À FAIRE. Dans l'extrait sur le recours concernant une demande de brevet, recopiez mot pour mot le passage qui va de « D'une autre déclaration » à « une erreur éventuelle. ».

D'une autre déclaration écrite datée du 12 mars 1981, adressée en réponse à une demande de renseignements de la chambre de recours juridique, il ressort que la secrétaire avait préparé les documents concernant la demande peu avant le début de son absence de son poste et non, comme indiqué dans sa première déclaration, le 27 août 1979.

VI. Le 3 janvier 1980, la section de dépôt de l'Office européen des brevets a rendu la décision attaquée. La requête en rectification était rejetée aux motifs que l'article 79 de la CBE excluait la désignation ultérieure d'Etats, et qu'une correction de la demande, conformément à la règle 88 de la CBE, ne pouvait être accordée, dès l'instant qu'au moment du dépôt de la demande, aucune circonstance n'était connue ou aurait dû l'être, permettant d'admettre une erreur éventuelle.

VII. Par lettre du 3 mars 1980, la requérante a formé un recours contre cette décision. Elle a requis l'annulation de la décision attaquée et l'adjonction de la Suisse aux Etats désignés. La taxe de recours a dûment été payée et le mémoire exposant les motifs du recours du 29 avril 1980, a été déposé en temps utile.

DONNÉES FOURNIES.
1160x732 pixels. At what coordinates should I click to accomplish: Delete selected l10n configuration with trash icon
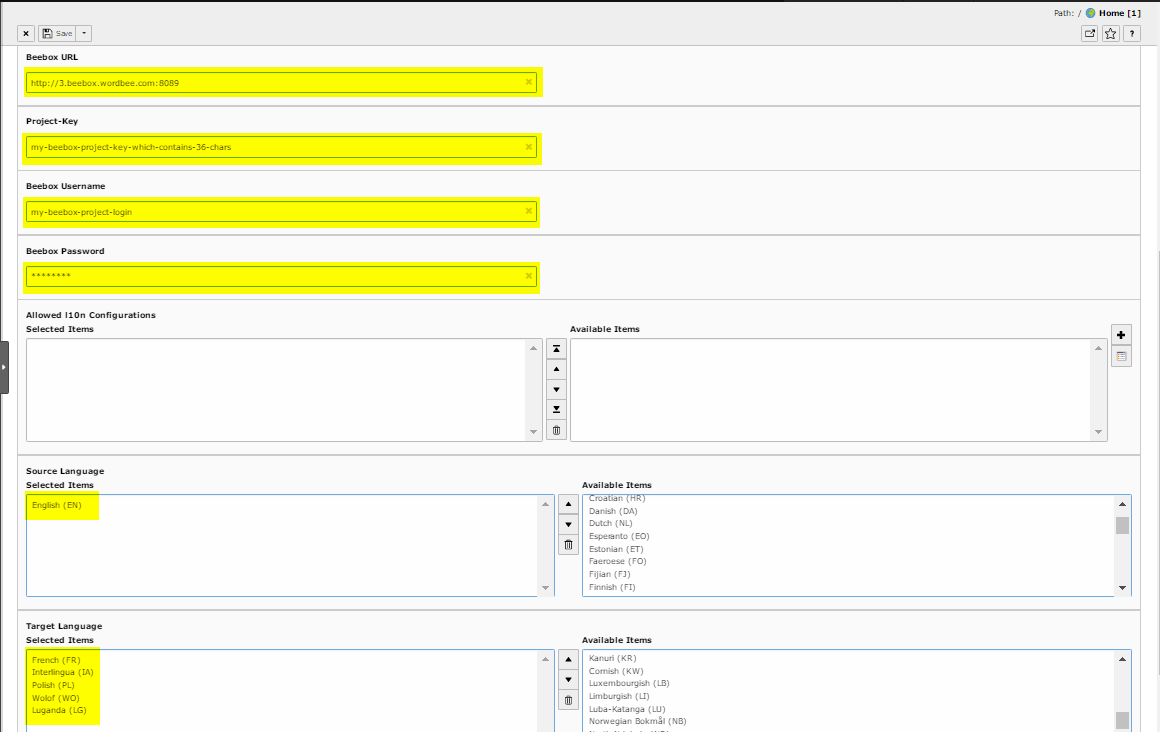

* * *

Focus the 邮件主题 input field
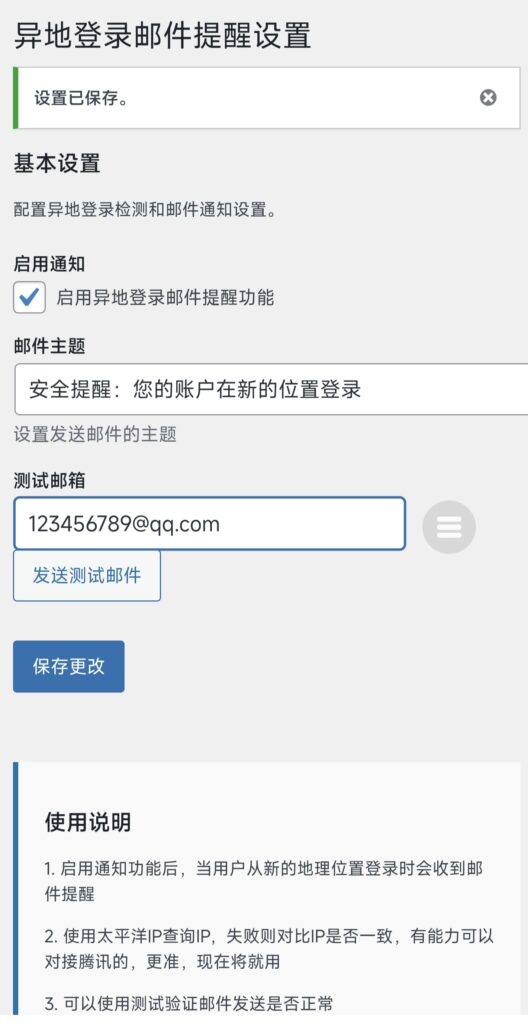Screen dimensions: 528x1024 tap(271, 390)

RÉPONSE ÉCRITE.
D'une autre déclaration écrite datée du 12 mars 1981, adressée en réponse à une demande de renseignements de la chambre de recours juridique, il ressort que la secrétaire avait préparé les documents concernant la demande peu avant le début de son absence de son poste et non, comme indiqué dans sa première déclaration, le 27 août 1979.

VI. Le 3 janvier 1980, la section de dépôt de l'Office européen des brevets a rendu la décision attaquée. La requête en rectification était rejetée aux motifs que l'article 79 de la CBE excluait la désignation ultérieure d'Etats, et qu'une correction de la demande, conformément à la règle 88 de la CBE, ne pouvait être accordée, dès l'instant qu'au moment du dépôt de la demande, aucune circonstance n'était connue ou aurait dû l'être, permettant d'admettre une erreur éventuelle.